Replacing it in the interim will be a new asphalt parking lot and stalls at the old garage location, Bonazza said. The garage’s footprint is about 8,300 square feet, which translates to roughly 30 additional surface-lot parking spaces. They will add to the roughly 180 parking spaces already on the 1.85-acre Rockefeller property.

But in the long term, a new parking garage will be sought behind the Rockefeller Building to address a parking shortage in the Warehouse District following the recent opening of Sherwin-Williams’ new headquarters tower in the next block east.
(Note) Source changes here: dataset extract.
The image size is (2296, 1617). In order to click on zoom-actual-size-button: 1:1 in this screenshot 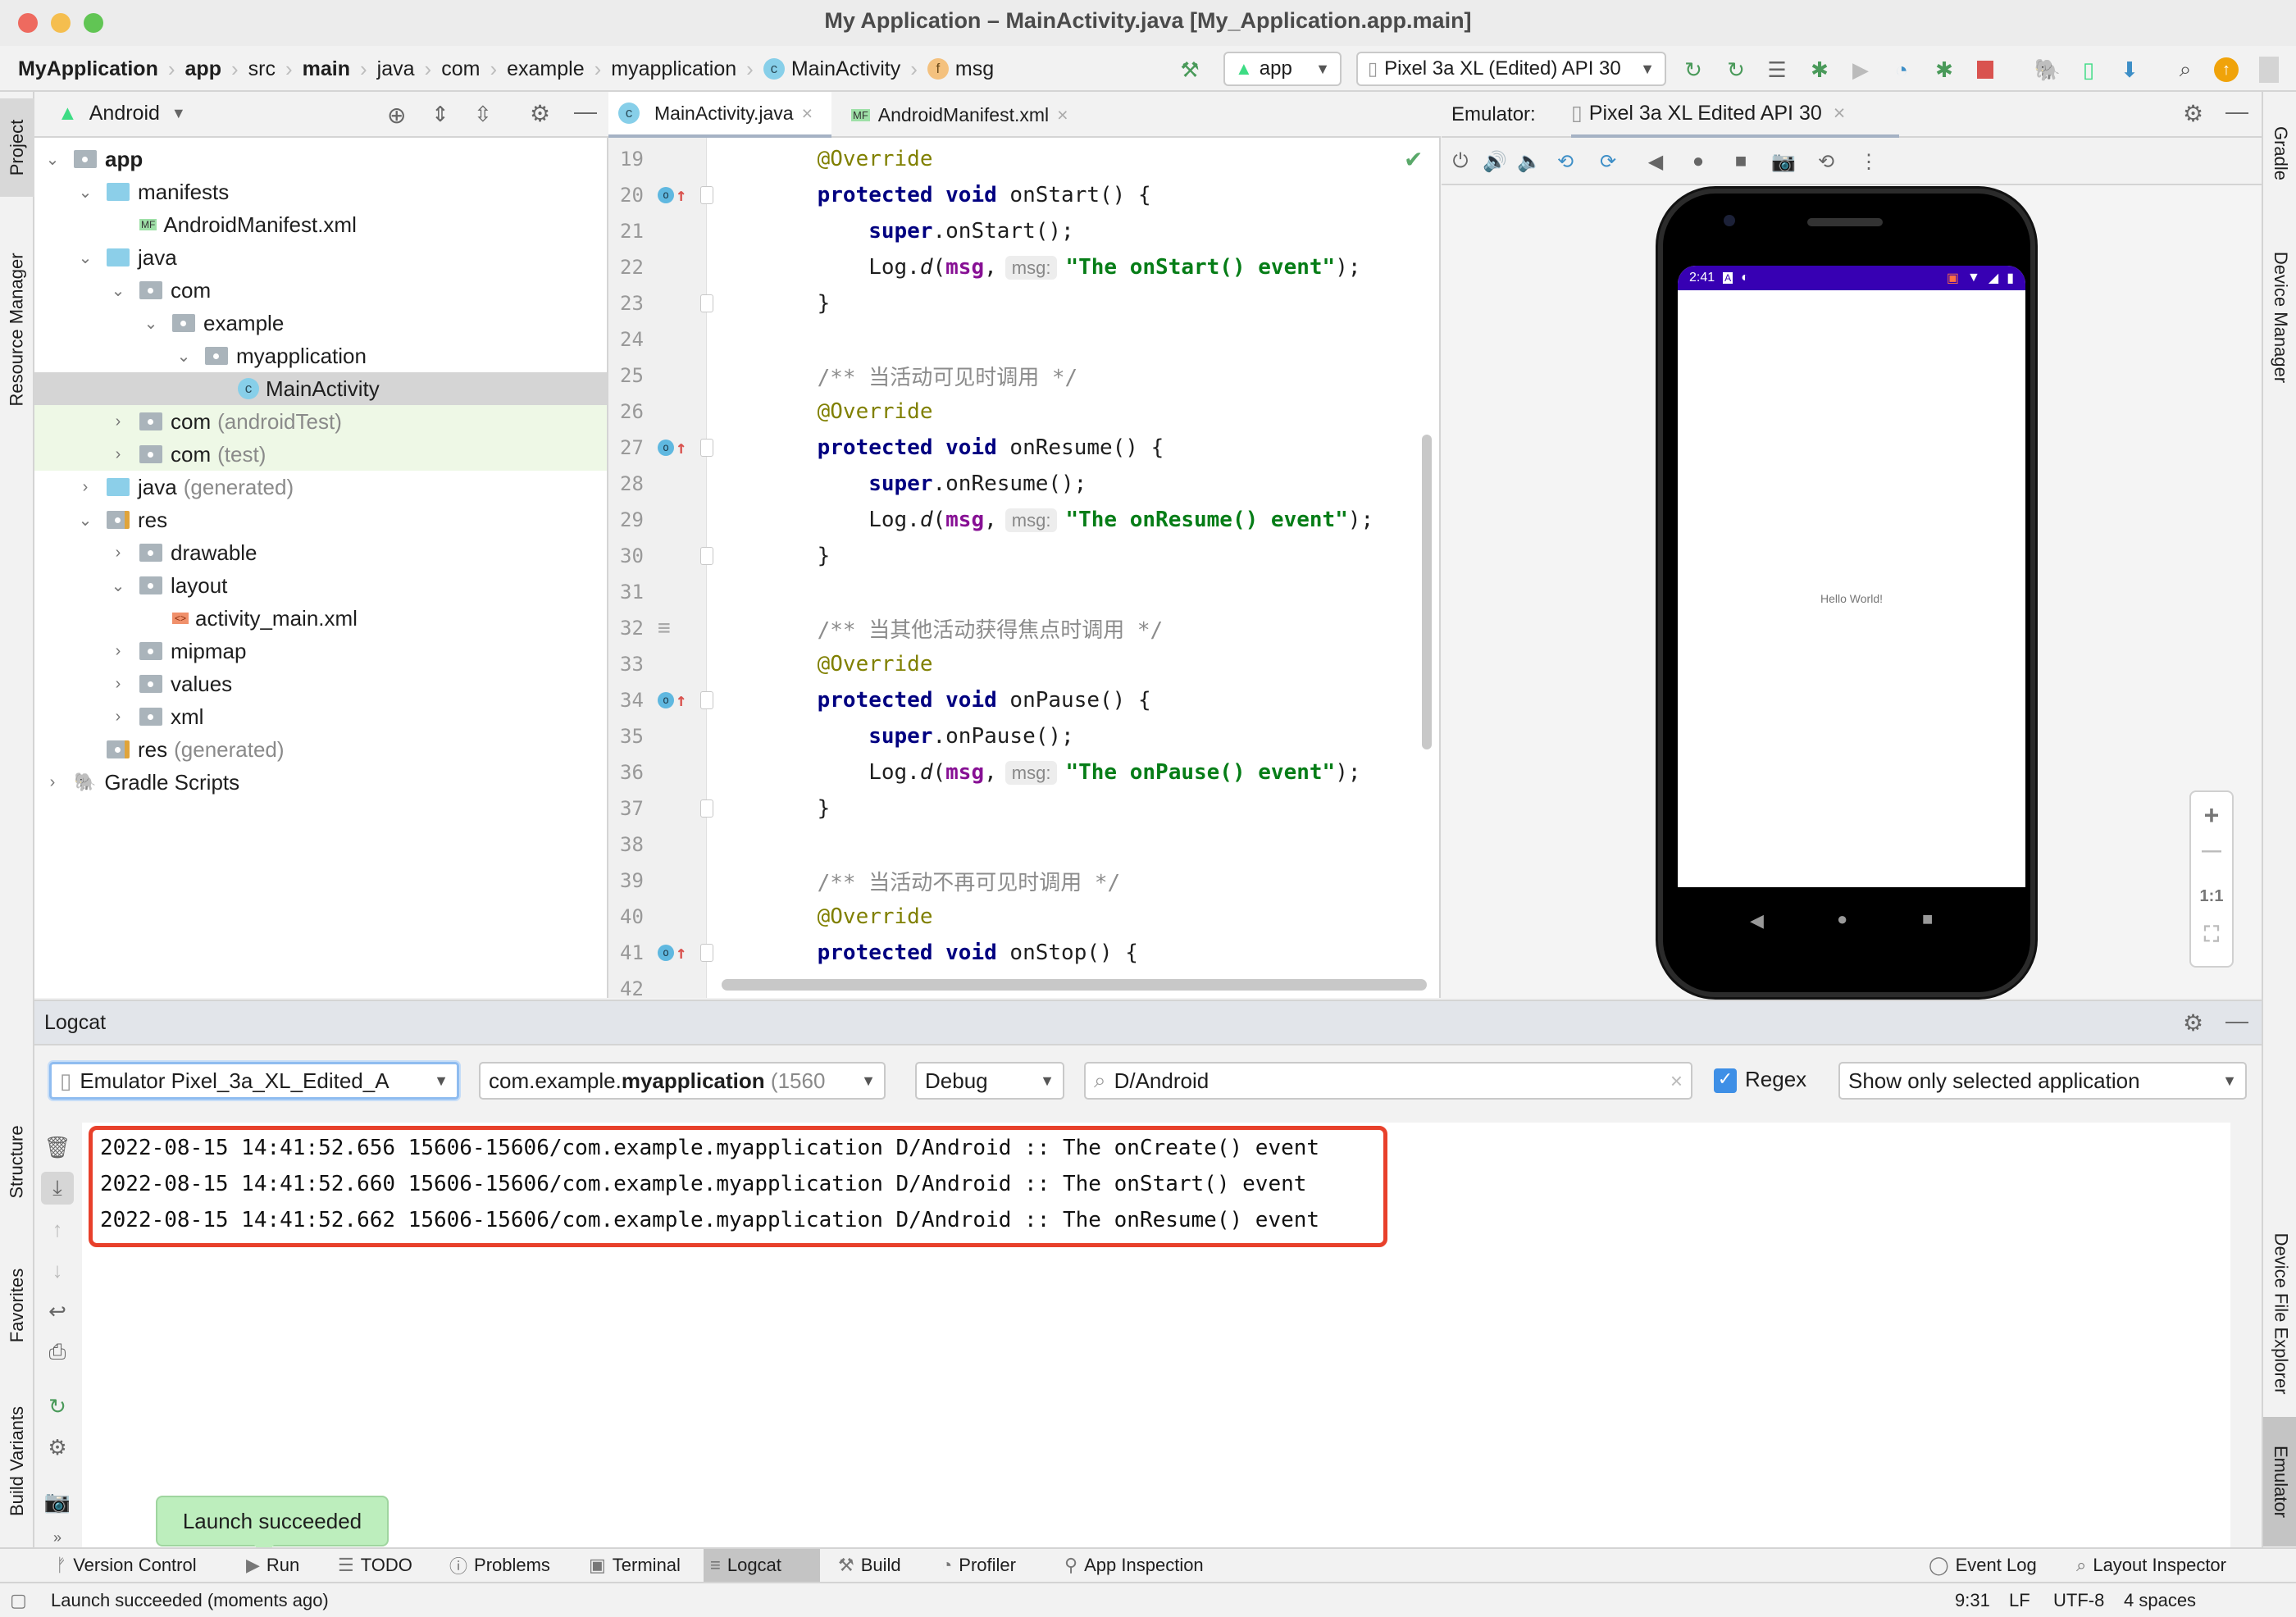, I will do `click(2212, 896)`.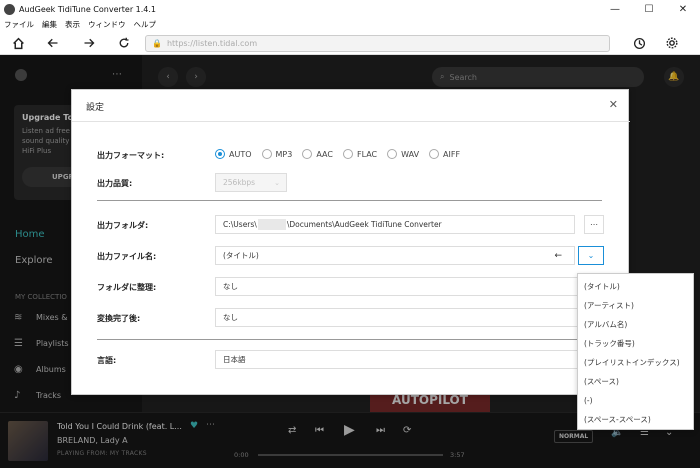  What do you see at coordinates (378, 44) in the screenshot?
I see `url-bar: 🔒 https://listen.tidal.com` at bounding box center [378, 44].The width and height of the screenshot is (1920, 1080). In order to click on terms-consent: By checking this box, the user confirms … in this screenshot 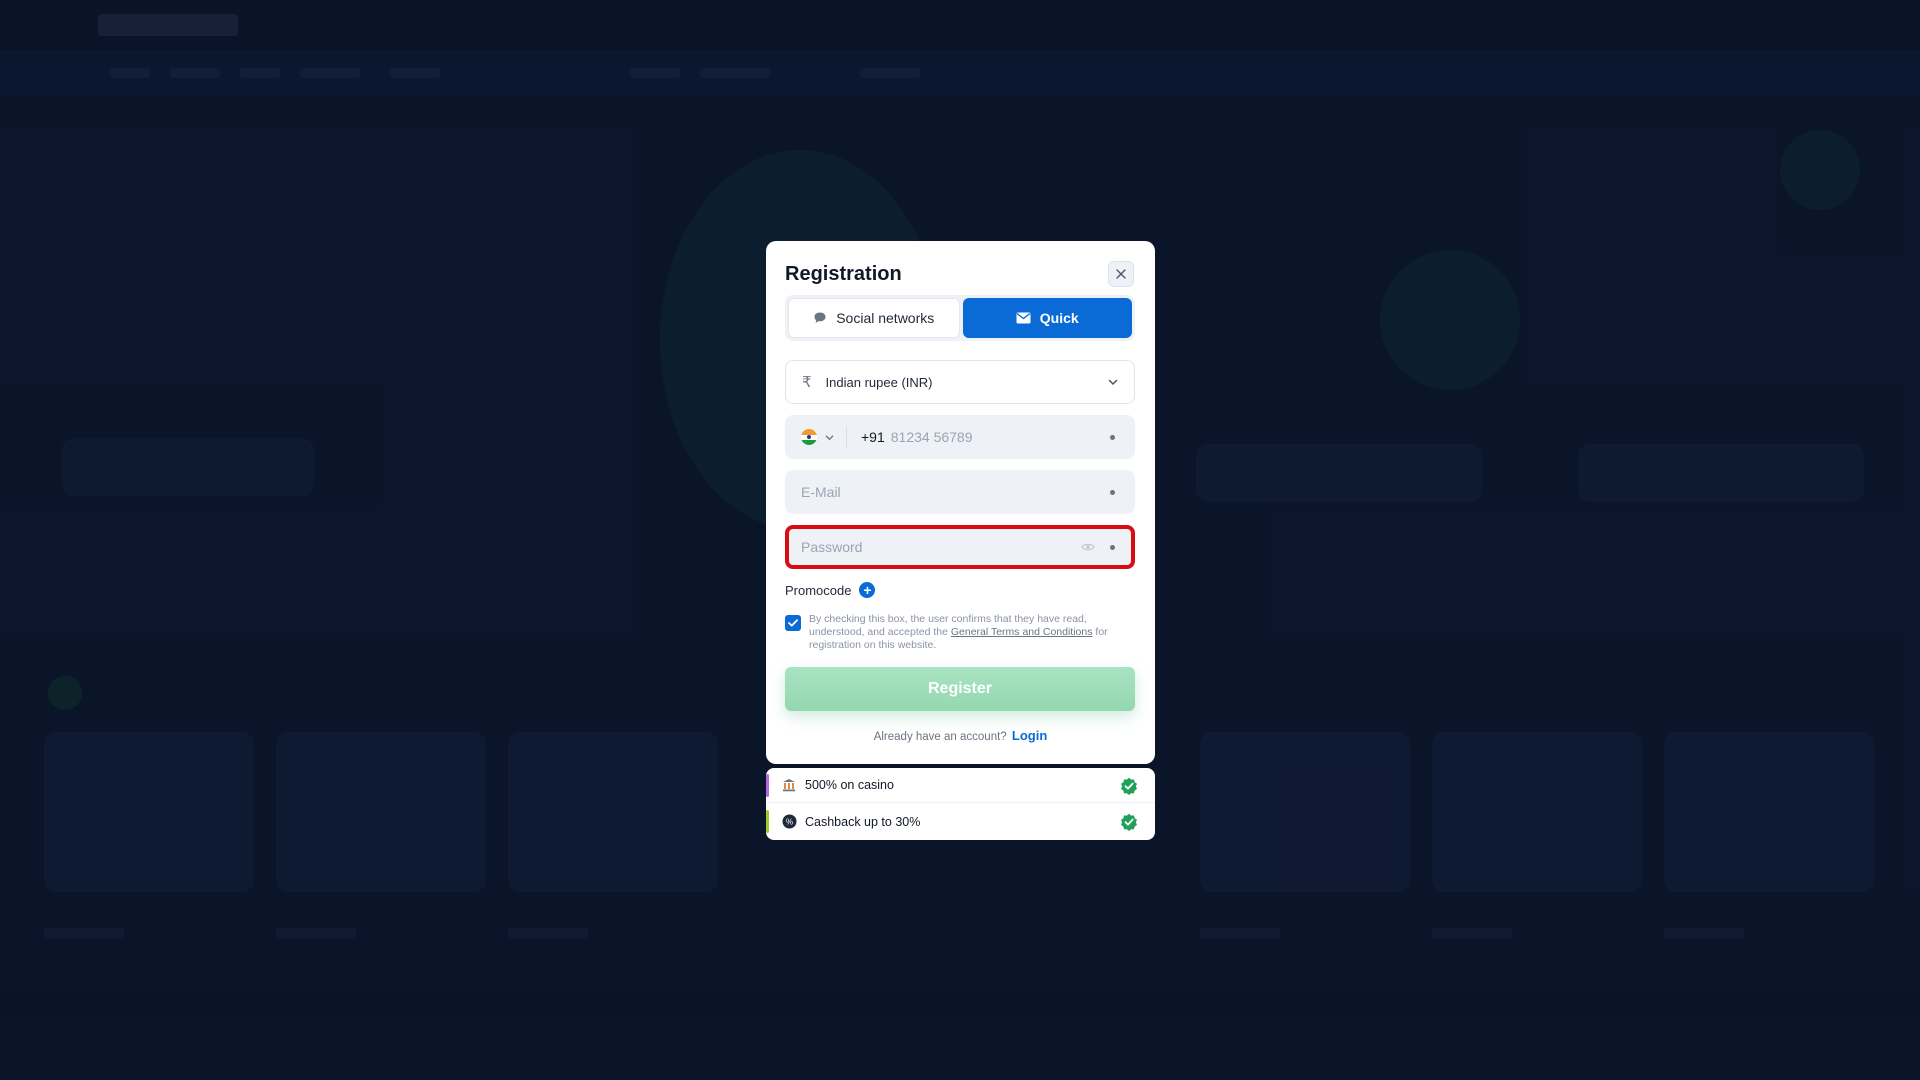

“The hope is to build a garage that has vertical development possibilities,” said Rico Pietro, a principal at Cushman & Wakefield – CRESCO Real Estate brokerage in Independence which listed the property for sale. “The initial plan will be amenities to activate garage’s roof” for the benefit of tenants of the Rockefeller Building.

“Personally, I’m hopeful that (Cleveland’s Department of) Economic Development makes every effort to incentivize K&D to be proactive with the infrastructure of the garage,” Pietro added.

A conceptual rendering of a potential vertical development of the Rockefeller garage site that could capitalize on the benefit of a conservation easement (Heart).

“The possibility of future vertical development atop the garage will be based on the collective decisions of a public-private partnership today,” he continued.

Millions of dollars worth of Ohio Conservation Easement Program benefits could be gained if the parking lots next to the Rockefeller Building were developed, as was considered by prior suitors of the Warehouse District property.

Up to $70 million in public incentives were gathered for the prior attempt at redevelopment. Those included the Ohio Brownfield grant, $4 million in Ohio Historic Preservation Tax Credits, $14 million in Federal Historic Tax Credits, and $2.4 million in Opportunity Zone Tax Credits.

The Rockefeller Building was constructed in 1903-10 at the behest of Cleveland-native John D. Rockefeller, the founder of the Standard Oil Co. and once the richest man in the world. At the time, the 17-story, 261,264-square-foot office building was the city’s tallest.